Over the past 25 years we have gradually reduced the length of stay for our post-surgical (hysterectomy) patients from 5-7 days to 1-2. But the current impetus–mandated by insurance reimbursements and led by the governmental agency of the CMS (Center for Medicare-Medicaid Services)—is to require that hysterectomies be performed as an “outpatient” procedure. This entails discharging the patient hours after removal of an intra-abdominal organ with significant collateral circulation. As a default practice, such a mandate is unreasonable and unacceptable. It fails to consider the many contingencies of the individual patient and procedure for which physician judgment is still required.
At the risk of being too graphic, when a vaginal hysterectomy is performed, a major organ is removed through a relatively small orifice, compromising visualization of the surgical field. Inadequately secured blood vessels can retract into the pelvic sidewalls, out of sight, creating a risk of significant post-operative intra-abdominal hemorrhage. Fortunately, such risks materialize infrequently, but the risk still exists and requires a reasonable period of post-operative monitoring and assessment for the safety of the patient. For such bleeding, if it occurs, is potentially disastrous, even more so if the patient is not in the facility.
Over the past decade these same agencies have also become obsessed with pain control for hospitalized patients, developing and utilizing “visual analogue scales” (smiley faces) in an attempt to quantify the subjective and unquantifiable, and insisting that post-surgical patients be “pain-free,” an unreasonable expectation to begin with. Yet now it is proposed that patients be sent home with anesthesia-induced and pain-induced nausea and vomiting that prohibits them from taking their prescribed oral analgesics which results in more pain, more nausea, and more vomiting—a vicious cycle. Moreover, the increased intra-abdominal pressure that occurs with valsalva increases the risk of post-operative hemorrhage. As concerned as the accrediting bodies have been about pain control for hospitalized patients, there is no concern about the adequacy of pain control for patients who are discharged–it seems that it is then no longer their responsibility. But while it may no longer be the “responsibility” of the regulating agency, the pain and care of these patients is still my responsibility and concern.

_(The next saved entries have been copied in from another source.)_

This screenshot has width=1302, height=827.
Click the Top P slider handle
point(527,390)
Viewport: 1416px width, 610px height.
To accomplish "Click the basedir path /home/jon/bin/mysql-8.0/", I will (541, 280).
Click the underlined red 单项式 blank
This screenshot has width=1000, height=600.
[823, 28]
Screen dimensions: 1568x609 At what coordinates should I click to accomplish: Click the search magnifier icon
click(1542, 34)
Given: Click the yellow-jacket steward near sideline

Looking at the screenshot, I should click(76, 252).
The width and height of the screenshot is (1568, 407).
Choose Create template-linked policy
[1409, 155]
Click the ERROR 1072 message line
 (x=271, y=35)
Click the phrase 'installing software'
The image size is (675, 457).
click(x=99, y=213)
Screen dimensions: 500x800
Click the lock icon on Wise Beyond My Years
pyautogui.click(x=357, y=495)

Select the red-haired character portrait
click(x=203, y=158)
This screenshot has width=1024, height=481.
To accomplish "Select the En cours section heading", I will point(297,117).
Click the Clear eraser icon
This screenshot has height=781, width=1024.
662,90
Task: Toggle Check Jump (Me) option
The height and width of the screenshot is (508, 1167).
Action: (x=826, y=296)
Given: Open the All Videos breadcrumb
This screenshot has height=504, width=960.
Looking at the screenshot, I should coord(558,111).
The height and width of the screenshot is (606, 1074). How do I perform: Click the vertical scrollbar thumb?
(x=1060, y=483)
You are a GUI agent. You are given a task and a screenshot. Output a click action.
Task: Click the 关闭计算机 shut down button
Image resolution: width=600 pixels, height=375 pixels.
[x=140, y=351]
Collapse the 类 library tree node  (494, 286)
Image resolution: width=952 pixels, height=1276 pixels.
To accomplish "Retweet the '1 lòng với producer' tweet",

Over the past few years this has resulted in “insurance-company-mandated-hospital-anxiety-over-lack-of-payment” induced game-playing over hospital status, games characterized by dishonesty and semantics. But these new rules, regulations, and games place physicians in the untenable situation of being morally and legally responsible for patient care that is legislated by a nebulous outside authority, one that lacks knowledge of the particular patient and/or procedural contingencies. Furthermore, as professionals, our calling is to be advocates for our patients and their care. Yet if we advocate for patients by refusing to abide by unreasonable and unacceptable regulations, especially in rural America, the hospitals in which we provide that care are penalized through the withholding of reimbursement and imposition of fines that threaten them with insolvency. Such a situation violates and undermines the concept of professionalism, which by its very nature is governed by internally derived values and standards, not externally imposed regulations.
Medicine is not a game, especially not a zero-sum game. It is a profession defined by excellence in its practices. Or at least it was. How is it that these “authorities” have assumed the right to dictate patient care without assumption of the correlative responsibility for any adverse consequences? I fear that we, ourselves, by shifting our focus from care to compensation, have let the fox into the henhouse. That fox has destroyed the profession…and I fear it is here to stay.